- Born: 22 May 1910 Nottingham
- Died: 22 August 1999 (aged 89)
- Occupations: Writer and Social Worker

= Katharine Morris (writer) =

Katharine 'Mollie' Morris (22 May 1910 - 22 August 1999) was a Nottingham born writer, known for her five published 'gentle tales of rural England' , for which she took inspiration from Nottinghamshire and the area surrounding Bleasby.

== Early life ==
Morris was born in Nottingham on 22 May 1910. She was the daughter of lace manufacturer Robert Ernest Morris and Katharine, née Dymoke. Morris spent her early childhood at Albert Grove, Lenton until the family moved to Little Firs in Bleasby, Nottinghamshire. Morris had her first story published as 'Mollie' Morris in Tiger Tim's Weekly when she was nine years old.
== Work ==
In 1931 Morris met Lionel Britton at a Bloomsbury Café. He took away a copy of her unpublished manuscript to read, and subsequently advised her to write about the village she knew and to give each character their own voice. In 1933 her first novel New Harrowing was published by Methuen, and dedicated to Britton in recognition of his help.

During the Second World War, Morris served in the police section of the Women's Auxiliary Air Force, and later in a welfare role. Her brother, Robert Varley Morris, also served in the war but was killed in action in Italy in November 1945. His name appears on the War Memorial in St Mary's Churchyard, Bleasby. After the war Morris spent a year volunteering in a welfare role in Hamburg before spending the remainder of her working life as a social worker in Kensington and Chelsea.

During the 1930s, Morris became involved in PEN International, the human rights organisation originally for ‘Poets, Essayists and Novelists', and by the 1950s she was at her most productive with her writing. Her second novel The Vixen's Cub was published by Macdonald of London in 1951. Country Dance was published in 1955. The 'promising' writer was praised for preserving an authentic country atmosphere and life in rural England, described 'as refreshing as a country ramble'. Further novels followed with The House by the Water (1957) and The Long Meadow (1958).

Morris retired to Bleasby in 1975 where she painted, sculpted and wrote. One of her sculptures Coriolanus before the People was awarded first prize in the Quatercentenary Shakespeare Festival at Southwark Festival in 1964. This is now held by Nottingham City Museums and Galleries.

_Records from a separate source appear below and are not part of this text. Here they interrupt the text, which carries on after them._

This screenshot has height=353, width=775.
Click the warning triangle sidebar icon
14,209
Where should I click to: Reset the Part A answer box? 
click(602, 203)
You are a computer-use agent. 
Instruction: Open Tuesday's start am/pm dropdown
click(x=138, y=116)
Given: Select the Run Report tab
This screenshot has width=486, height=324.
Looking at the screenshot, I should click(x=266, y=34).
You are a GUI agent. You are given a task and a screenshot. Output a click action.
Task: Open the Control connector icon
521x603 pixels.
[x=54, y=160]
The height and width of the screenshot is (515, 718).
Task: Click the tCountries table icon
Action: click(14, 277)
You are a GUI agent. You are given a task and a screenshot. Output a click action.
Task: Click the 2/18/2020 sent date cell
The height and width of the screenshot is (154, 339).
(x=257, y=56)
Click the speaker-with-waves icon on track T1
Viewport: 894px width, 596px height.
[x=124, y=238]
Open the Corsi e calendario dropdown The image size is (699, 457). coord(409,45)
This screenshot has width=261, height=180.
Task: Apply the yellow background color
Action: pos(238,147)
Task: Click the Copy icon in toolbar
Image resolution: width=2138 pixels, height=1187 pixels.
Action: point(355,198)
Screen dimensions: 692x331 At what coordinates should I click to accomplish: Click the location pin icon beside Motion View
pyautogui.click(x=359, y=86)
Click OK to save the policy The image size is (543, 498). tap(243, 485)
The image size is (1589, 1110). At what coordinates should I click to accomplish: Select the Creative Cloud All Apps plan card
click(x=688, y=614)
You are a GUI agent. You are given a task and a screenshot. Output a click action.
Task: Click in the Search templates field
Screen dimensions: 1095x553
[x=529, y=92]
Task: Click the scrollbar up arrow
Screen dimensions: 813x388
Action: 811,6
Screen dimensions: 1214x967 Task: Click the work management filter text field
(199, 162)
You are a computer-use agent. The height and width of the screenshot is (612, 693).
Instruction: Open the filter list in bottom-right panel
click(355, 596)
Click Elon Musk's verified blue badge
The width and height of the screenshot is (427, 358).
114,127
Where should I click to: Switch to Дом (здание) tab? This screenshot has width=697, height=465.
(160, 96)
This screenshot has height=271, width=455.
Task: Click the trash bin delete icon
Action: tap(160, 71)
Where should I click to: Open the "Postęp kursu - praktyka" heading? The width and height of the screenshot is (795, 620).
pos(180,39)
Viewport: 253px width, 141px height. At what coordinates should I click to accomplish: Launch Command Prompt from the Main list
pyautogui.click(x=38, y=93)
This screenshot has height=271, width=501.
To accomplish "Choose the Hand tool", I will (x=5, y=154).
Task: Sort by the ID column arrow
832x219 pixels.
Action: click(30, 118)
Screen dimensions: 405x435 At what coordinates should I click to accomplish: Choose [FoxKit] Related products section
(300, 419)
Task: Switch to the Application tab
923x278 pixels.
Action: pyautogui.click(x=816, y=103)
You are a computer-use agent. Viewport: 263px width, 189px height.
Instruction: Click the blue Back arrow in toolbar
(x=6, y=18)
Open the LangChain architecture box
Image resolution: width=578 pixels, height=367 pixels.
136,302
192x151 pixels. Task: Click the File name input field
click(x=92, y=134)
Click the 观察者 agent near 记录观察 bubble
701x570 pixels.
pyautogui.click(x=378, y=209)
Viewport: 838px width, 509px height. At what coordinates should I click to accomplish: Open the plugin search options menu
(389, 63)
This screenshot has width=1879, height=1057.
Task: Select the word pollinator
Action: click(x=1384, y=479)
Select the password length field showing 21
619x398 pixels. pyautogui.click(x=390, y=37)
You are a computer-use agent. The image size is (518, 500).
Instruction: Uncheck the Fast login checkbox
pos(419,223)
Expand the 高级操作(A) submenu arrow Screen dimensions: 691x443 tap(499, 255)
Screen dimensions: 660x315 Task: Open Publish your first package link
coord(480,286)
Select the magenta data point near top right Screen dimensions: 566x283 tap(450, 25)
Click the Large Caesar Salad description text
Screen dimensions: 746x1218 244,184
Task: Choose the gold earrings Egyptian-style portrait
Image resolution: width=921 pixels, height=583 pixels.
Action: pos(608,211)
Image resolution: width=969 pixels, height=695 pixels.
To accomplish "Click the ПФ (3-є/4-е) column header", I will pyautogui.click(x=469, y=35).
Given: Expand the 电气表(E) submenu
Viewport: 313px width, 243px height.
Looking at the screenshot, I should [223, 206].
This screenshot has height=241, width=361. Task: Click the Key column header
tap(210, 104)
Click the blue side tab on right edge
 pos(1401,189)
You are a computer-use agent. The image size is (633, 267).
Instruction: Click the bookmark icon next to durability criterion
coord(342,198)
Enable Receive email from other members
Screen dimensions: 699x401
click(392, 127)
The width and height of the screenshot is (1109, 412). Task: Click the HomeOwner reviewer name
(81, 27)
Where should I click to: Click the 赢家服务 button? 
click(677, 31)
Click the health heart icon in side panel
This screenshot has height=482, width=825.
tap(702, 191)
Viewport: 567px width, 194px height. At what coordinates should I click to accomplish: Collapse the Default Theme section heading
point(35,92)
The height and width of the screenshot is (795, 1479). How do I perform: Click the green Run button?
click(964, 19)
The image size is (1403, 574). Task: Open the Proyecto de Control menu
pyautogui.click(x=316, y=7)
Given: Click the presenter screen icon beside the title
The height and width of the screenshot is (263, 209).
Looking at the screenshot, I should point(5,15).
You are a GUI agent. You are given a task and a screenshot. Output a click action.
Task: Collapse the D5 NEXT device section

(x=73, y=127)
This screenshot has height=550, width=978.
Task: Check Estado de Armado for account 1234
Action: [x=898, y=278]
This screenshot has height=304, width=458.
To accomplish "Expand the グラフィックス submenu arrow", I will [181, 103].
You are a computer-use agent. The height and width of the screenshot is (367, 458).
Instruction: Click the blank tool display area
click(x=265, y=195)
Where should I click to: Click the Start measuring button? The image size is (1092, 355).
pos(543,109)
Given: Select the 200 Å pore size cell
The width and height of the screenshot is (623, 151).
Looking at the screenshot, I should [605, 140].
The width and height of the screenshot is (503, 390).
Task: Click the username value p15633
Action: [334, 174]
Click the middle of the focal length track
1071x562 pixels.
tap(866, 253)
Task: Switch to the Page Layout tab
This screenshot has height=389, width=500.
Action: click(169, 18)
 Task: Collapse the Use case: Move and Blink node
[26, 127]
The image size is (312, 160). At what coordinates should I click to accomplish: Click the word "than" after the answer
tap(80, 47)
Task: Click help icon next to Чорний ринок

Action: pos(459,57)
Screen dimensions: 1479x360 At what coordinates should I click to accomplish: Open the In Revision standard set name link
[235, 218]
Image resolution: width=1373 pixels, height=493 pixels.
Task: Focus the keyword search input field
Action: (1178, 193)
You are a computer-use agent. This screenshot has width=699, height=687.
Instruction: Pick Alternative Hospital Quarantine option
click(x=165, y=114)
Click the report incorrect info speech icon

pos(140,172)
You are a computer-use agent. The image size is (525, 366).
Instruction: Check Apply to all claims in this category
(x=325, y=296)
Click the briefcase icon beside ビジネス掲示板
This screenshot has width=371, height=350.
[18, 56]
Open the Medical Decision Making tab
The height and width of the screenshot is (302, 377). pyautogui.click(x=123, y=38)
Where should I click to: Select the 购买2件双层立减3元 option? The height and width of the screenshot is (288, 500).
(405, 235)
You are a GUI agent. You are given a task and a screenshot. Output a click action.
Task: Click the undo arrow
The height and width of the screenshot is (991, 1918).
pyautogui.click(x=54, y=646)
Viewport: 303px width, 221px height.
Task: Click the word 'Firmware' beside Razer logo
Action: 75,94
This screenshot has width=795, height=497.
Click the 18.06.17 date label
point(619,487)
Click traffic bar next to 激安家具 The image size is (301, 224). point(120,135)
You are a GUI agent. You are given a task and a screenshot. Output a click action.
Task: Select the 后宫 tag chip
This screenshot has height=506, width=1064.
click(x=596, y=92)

Morris died on 22 August 1999 and was buried with her parents in Bleasby Churchyard. A typescript copy of a memoir and diary written by Morris is held at Duke University Libraries. This gives an account of her early life and writing career as well as her friendships with other writers such as Lionel Britton, Janko Lavrin and Nora Lavrin. A small collection of Morris's unpublished writings, including a novel, a short story, a collection of poems, and reminiscences, are held by Manuscripts and Special Collections, the University of Nottingham (MS 585). A photograph of Katharine Morris is held at the National Portrait Gallery in London.